TASK DETAILS:
Format the listing below, from its first line up to and including the line with "Action: point(163,320)", as a Markdown table with the columns Row and Line, giving each line a row number and omitting blank lines.

MATERIAL PROVIDED:

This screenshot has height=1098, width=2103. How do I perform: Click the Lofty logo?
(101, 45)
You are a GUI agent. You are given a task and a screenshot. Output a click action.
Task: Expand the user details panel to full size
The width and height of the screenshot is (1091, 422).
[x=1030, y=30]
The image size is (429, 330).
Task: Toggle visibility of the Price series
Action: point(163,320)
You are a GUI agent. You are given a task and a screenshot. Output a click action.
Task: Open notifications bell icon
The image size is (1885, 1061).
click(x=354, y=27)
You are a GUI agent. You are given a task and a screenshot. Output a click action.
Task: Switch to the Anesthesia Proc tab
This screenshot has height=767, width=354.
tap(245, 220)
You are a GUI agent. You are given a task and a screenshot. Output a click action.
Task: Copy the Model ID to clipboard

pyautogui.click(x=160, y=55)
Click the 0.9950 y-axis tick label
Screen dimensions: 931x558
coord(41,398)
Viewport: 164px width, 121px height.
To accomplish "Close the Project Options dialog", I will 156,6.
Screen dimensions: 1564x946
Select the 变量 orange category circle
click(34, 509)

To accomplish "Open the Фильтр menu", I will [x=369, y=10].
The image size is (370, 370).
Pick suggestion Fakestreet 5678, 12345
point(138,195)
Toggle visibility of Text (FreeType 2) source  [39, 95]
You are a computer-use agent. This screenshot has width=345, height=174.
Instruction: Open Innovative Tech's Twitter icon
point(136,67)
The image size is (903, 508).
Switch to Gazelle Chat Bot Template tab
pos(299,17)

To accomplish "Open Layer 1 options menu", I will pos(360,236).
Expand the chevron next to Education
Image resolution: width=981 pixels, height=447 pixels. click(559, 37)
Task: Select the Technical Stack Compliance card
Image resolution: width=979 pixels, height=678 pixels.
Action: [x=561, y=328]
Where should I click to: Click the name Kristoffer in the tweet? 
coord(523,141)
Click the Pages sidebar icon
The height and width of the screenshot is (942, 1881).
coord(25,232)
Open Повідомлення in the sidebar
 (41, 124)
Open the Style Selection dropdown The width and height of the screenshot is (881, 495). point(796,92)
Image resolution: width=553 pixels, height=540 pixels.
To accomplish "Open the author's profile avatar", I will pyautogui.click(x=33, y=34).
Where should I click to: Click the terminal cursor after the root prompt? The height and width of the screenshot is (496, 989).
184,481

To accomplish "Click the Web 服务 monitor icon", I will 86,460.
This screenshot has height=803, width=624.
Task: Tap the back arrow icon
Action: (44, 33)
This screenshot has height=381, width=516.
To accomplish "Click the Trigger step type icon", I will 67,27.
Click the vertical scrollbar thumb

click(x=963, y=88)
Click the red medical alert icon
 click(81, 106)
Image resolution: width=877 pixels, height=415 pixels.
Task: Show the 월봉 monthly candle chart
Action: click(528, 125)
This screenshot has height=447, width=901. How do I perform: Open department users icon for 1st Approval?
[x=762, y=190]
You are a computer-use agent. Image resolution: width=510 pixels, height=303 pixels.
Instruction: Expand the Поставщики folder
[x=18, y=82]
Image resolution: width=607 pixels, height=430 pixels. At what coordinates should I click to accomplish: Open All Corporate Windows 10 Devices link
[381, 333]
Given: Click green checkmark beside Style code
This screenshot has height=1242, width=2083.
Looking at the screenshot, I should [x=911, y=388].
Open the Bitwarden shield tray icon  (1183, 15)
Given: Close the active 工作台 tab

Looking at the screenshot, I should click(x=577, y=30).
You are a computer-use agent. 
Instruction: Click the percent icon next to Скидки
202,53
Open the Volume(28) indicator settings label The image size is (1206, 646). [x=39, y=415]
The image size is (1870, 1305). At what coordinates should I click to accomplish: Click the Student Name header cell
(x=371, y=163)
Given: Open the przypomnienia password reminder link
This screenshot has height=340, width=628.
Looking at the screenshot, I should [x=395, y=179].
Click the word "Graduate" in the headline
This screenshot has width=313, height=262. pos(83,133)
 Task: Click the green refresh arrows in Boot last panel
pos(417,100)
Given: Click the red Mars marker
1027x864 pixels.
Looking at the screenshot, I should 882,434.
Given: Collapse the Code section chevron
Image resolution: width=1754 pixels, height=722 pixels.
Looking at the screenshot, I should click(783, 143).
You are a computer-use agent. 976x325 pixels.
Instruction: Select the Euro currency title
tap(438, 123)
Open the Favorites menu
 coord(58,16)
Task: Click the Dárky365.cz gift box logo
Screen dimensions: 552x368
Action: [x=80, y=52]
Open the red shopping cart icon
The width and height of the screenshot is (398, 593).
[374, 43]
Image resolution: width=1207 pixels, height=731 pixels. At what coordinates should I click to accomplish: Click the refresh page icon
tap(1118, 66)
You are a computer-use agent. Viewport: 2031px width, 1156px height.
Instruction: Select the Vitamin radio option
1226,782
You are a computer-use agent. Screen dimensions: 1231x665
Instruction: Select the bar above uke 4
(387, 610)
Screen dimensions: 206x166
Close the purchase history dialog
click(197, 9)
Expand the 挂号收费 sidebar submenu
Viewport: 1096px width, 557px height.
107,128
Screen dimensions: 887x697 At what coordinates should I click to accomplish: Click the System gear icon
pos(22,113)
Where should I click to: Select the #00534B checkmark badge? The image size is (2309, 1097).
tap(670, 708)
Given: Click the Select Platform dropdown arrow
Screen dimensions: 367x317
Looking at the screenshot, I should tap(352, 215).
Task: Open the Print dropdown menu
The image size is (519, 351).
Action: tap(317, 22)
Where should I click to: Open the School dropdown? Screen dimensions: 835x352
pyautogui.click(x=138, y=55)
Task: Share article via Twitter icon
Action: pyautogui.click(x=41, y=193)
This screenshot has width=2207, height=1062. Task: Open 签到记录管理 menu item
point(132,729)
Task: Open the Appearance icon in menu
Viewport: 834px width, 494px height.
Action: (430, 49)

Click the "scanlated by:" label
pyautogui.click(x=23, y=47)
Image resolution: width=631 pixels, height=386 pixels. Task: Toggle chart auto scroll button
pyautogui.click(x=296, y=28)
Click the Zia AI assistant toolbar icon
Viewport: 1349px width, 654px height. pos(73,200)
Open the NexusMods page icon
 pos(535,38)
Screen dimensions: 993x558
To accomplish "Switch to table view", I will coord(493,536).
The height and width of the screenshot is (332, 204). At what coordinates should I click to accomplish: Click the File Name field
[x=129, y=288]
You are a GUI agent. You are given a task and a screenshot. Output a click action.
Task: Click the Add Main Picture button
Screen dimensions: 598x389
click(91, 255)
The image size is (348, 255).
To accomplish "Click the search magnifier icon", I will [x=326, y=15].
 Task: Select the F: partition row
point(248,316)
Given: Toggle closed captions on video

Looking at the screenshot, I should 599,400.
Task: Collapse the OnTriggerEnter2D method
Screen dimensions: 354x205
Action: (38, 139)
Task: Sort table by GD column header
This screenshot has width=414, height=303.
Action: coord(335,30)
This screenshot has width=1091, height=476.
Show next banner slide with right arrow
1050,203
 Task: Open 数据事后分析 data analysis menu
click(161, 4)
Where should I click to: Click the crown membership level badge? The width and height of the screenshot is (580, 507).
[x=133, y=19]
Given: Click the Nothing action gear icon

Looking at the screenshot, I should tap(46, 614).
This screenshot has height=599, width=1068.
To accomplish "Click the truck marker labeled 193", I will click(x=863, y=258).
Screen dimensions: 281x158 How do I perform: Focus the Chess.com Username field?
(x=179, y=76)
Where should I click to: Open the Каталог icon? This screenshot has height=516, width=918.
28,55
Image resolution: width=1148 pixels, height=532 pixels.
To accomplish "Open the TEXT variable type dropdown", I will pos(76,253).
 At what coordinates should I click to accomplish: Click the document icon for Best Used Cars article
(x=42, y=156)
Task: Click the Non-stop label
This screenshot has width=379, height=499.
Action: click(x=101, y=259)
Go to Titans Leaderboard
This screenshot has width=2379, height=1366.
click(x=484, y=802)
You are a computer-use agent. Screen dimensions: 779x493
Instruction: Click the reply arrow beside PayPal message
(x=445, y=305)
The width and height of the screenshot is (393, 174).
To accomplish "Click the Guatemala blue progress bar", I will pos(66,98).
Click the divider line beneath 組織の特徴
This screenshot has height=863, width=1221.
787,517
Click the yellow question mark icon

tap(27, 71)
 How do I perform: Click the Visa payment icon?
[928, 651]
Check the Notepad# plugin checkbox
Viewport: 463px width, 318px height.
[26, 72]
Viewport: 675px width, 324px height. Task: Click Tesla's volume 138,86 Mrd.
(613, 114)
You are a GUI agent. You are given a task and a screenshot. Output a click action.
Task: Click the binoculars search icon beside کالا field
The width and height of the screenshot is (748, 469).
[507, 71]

SOLVED EXERCISE:
| Row | Line |
|---|---|
| 1 | This screenshot has height=1098, width=2103. How do I perform: Click the Lofty logo? |
| 2 | (101, 45) |
| 3 | You are a GUI agent. You are given a task and a screenshot. Output a click action. |
| 4 | Task: Expand the user details panel to full size |
| 5 | The width and height of the screenshot is (1091, 422). |
| 6 | [x=1030, y=30] |
| 7 | The image size is (429, 330). |
| 8 | Task: Toggle visibility of the Price series |
| 9 | Action: point(163,320) |